Still, it is very, very difficult to win a relocation case. The court doesn’t like to remove kids from their home. I’ve seen it happen, but only in a very few cases. The reason is that the court is looking at the best interests of the child factors. The court tends to think that the harm to the child in removing him from his normal surroundings (his home, his school, his activities) and his dad is strongly outweighed by any advantage that mom could provide in a different location (including increased economic opportunities or a bolstered extended family support system).
There’s no good answer. It’s unfair to mom to have to live in a place where she has no friends, no family, and, now, no husband, but it’s also unfair to dad to have his child relocated to a place where he can’t be an active participant in the child’s upbringing. It’s unfair to the child, most of all, to be put in the middle of this geographical tug-o-war. It is the child’s perspective that the court uses to determine the way custody will be handled.
Before you remove your child from his home, consider whether you’re really willing to commit to life the way it would be if you and your child’s father lived in different places. Visitation probably wouldn’t be every other weekend and two weeks in the summer.

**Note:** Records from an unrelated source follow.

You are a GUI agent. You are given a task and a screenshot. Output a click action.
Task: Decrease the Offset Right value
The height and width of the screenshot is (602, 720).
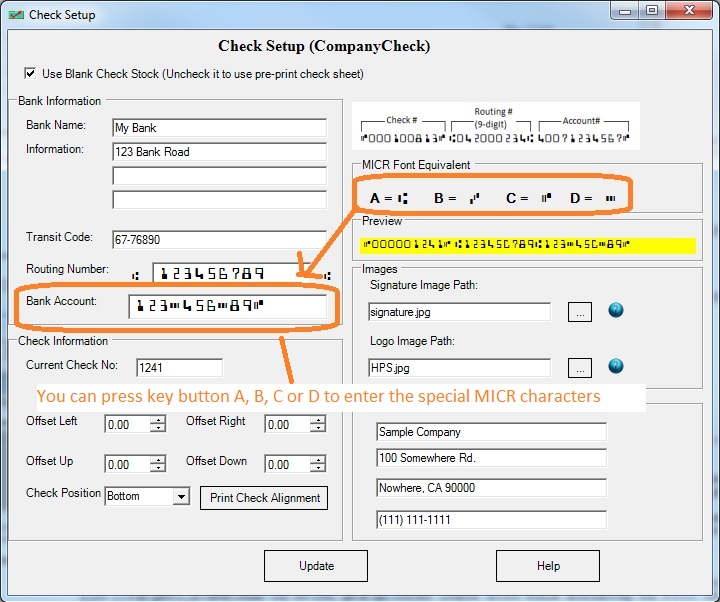pos(317,429)
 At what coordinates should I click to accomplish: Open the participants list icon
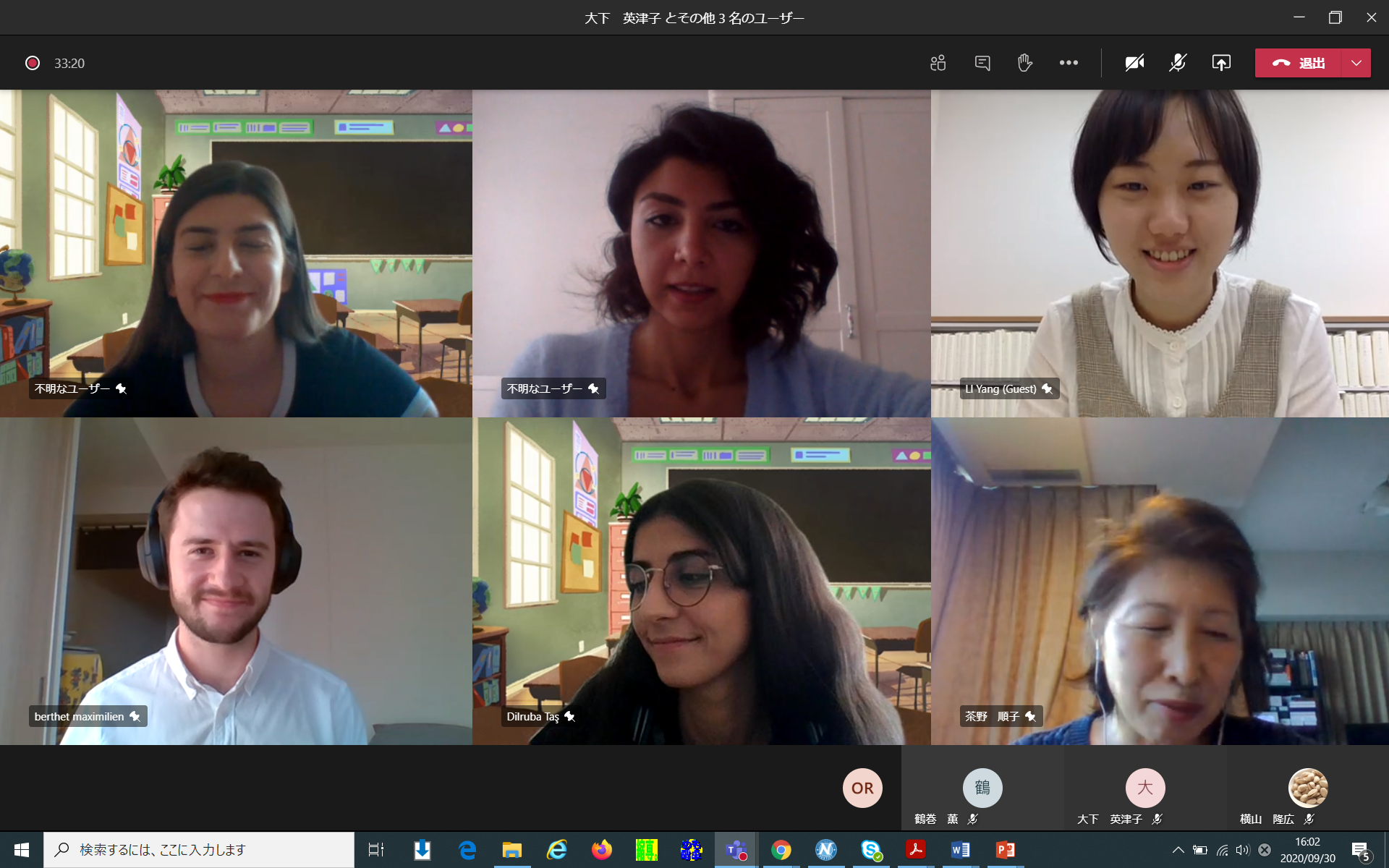click(x=938, y=63)
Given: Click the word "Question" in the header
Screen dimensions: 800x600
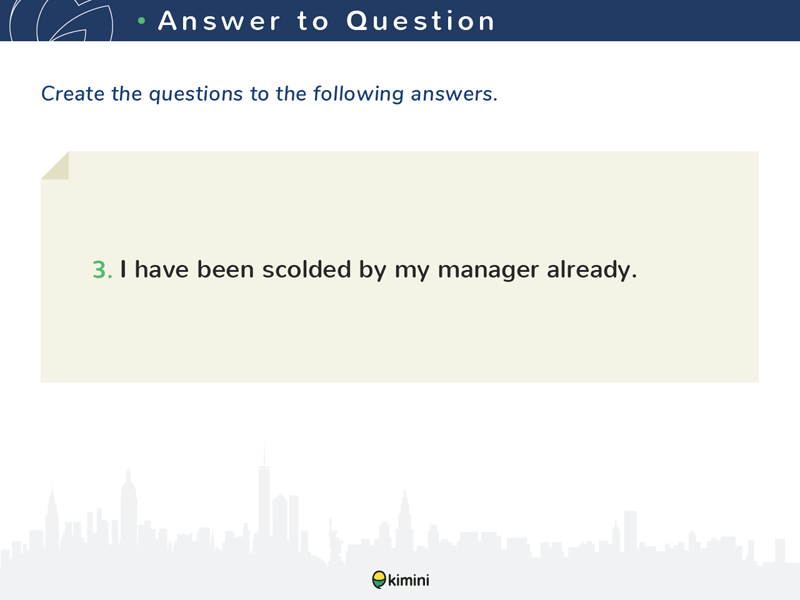Looking at the screenshot, I should [421, 21].
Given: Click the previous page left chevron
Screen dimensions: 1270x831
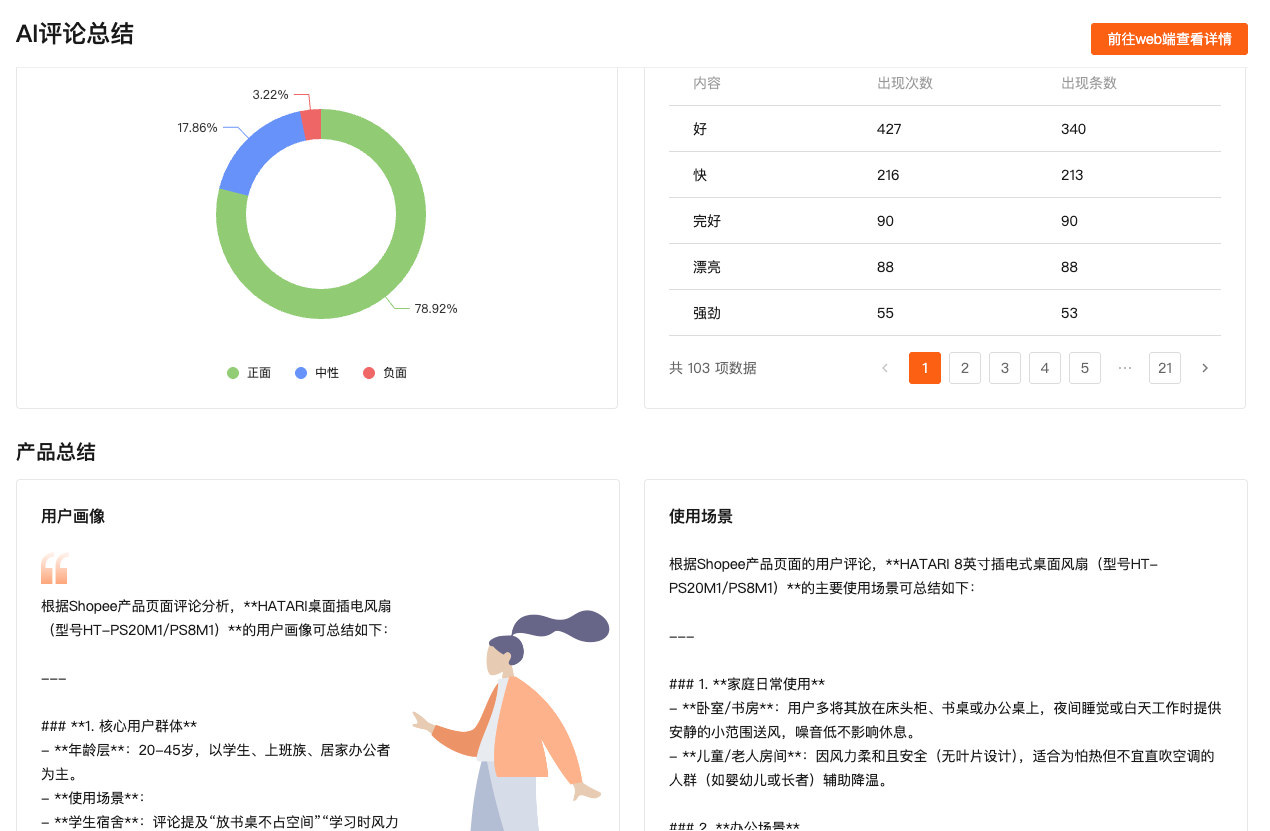Looking at the screenshot, I should point(885,368).
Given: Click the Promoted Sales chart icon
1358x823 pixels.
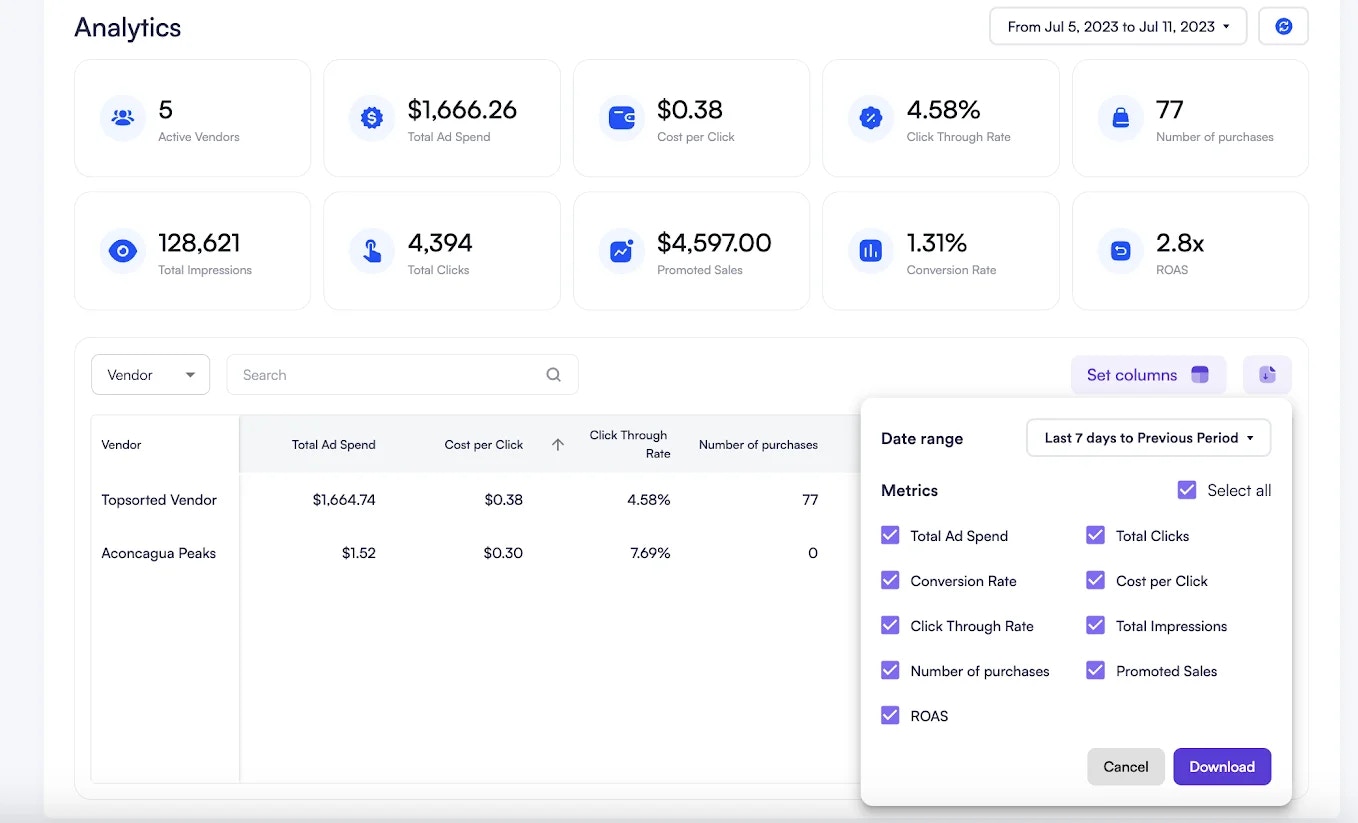Looking at the screenshot, I should (621, 251).

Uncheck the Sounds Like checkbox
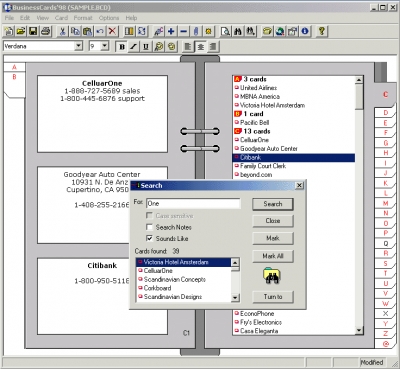[x=149, y=238]
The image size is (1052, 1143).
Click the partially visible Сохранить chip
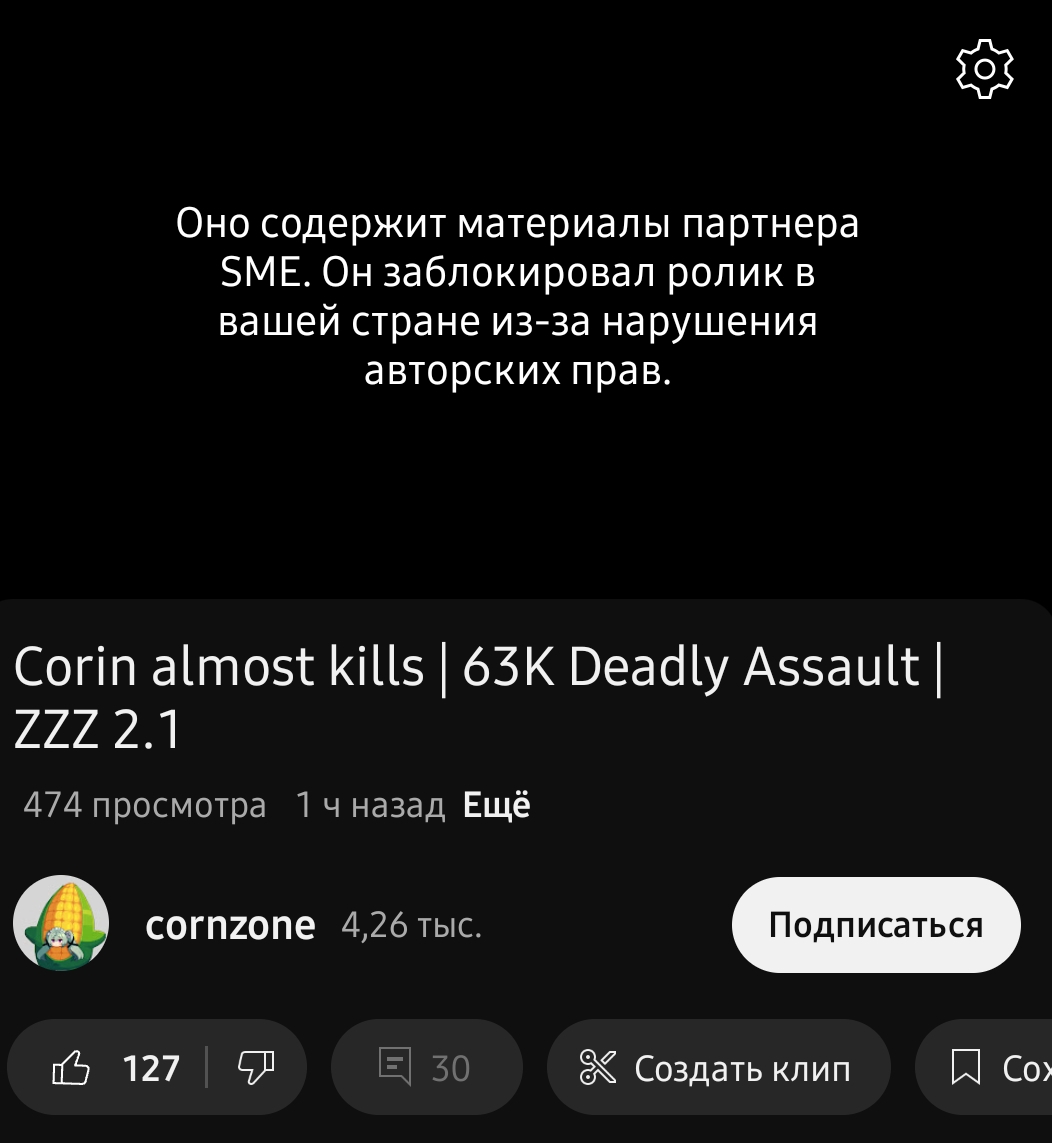(984, 1067)
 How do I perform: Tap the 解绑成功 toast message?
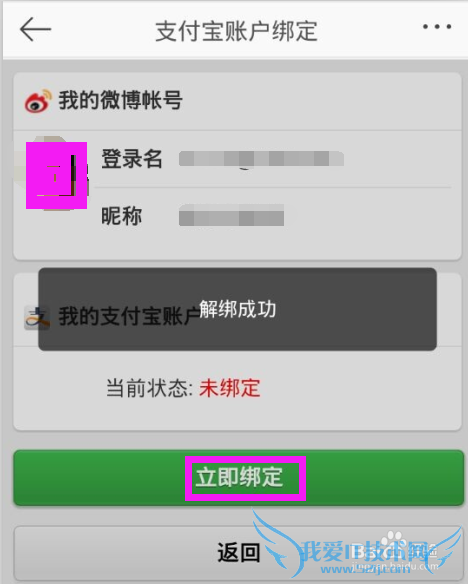(x=238, y=309)
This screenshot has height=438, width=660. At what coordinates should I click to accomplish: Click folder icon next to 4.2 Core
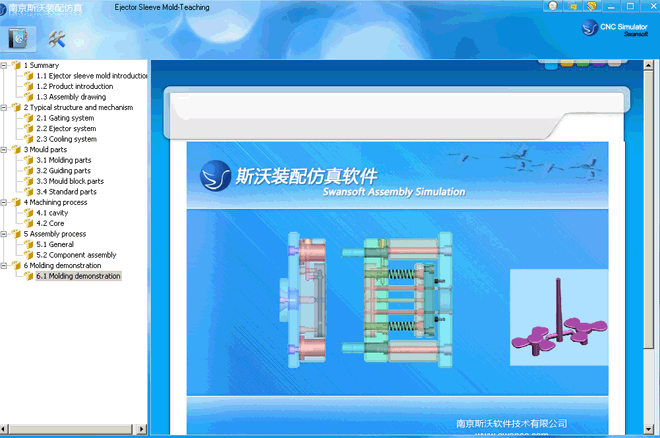(29, 223)
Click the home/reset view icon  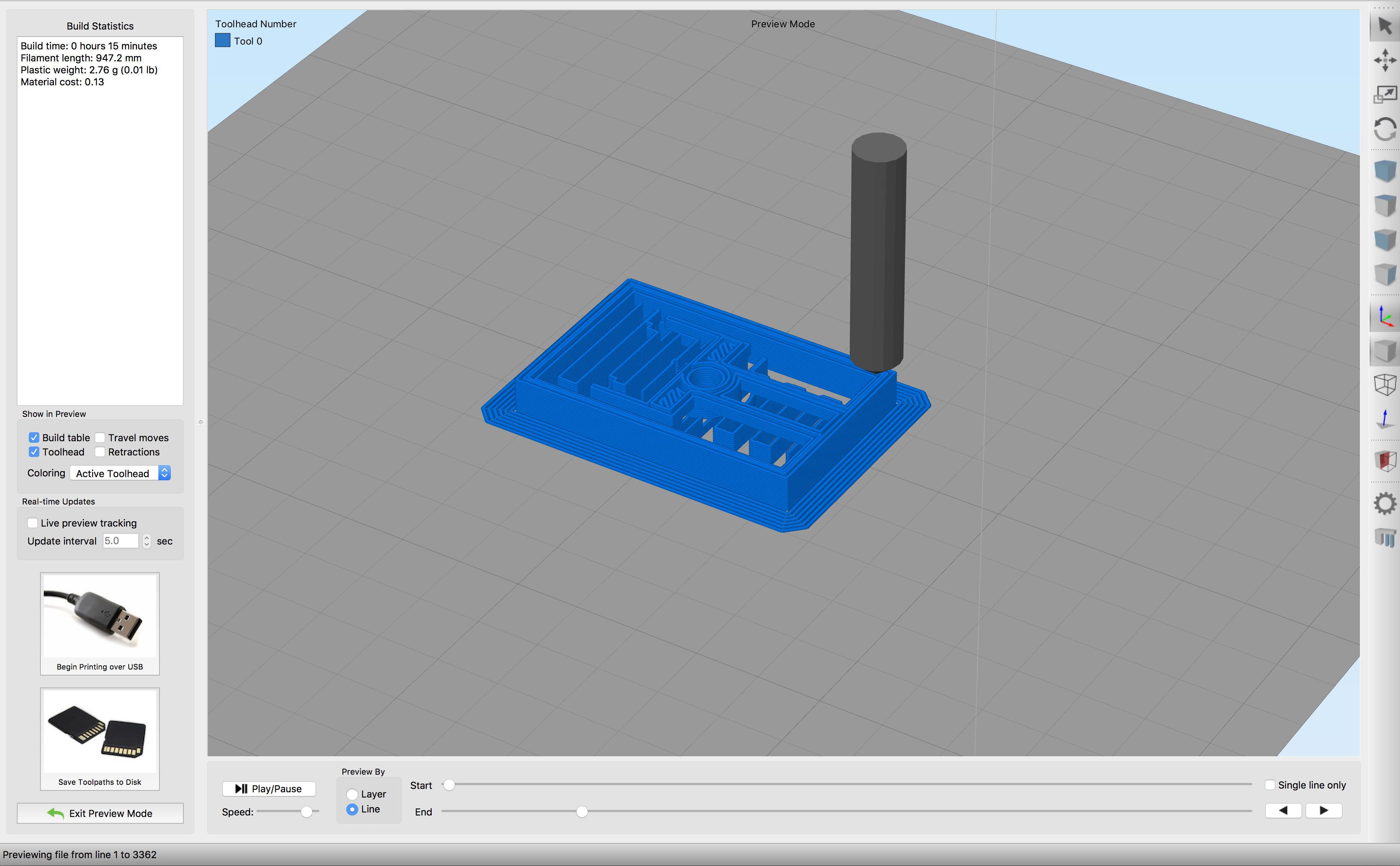pos(1384,128)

If your child’s father asked for six, eight, or even ten weeks in the summer, the court could realistically award it. I’ve even seen cases where the child got more holidays with the noncustodial parent than with the custodial parent, because visitation is so much easier when the child also has a break from school. If your child’s father is fighting for shared custody, too, expect the child to spend a large chunk of the time with dad. You may also be required to oversee Skype visitation between the child and his father.
Additionally, it is common to require the parent who relocated to pay the travel costs of the child. Depending on how far away, and how old the child is (he may need someone to travel with him), this can be prohibitively expensive.
Occasionally, relocation cases are successful. Still, it may not be the total win that you think it is. Before you relocate, consider whether it would really be in your best interest and, most importantly, in the best interests of the child.
If you’re afraid that he may relocate with the child without your permission, read my blog, “How to Avoid Drama when your Child’s Father Relocates.” Make sure that you really consider what it would be like to coparent with your child's father, including what custody and visitation might look like, if you choose to relocate. It's a good idea to think about these things now, before you make any big choices.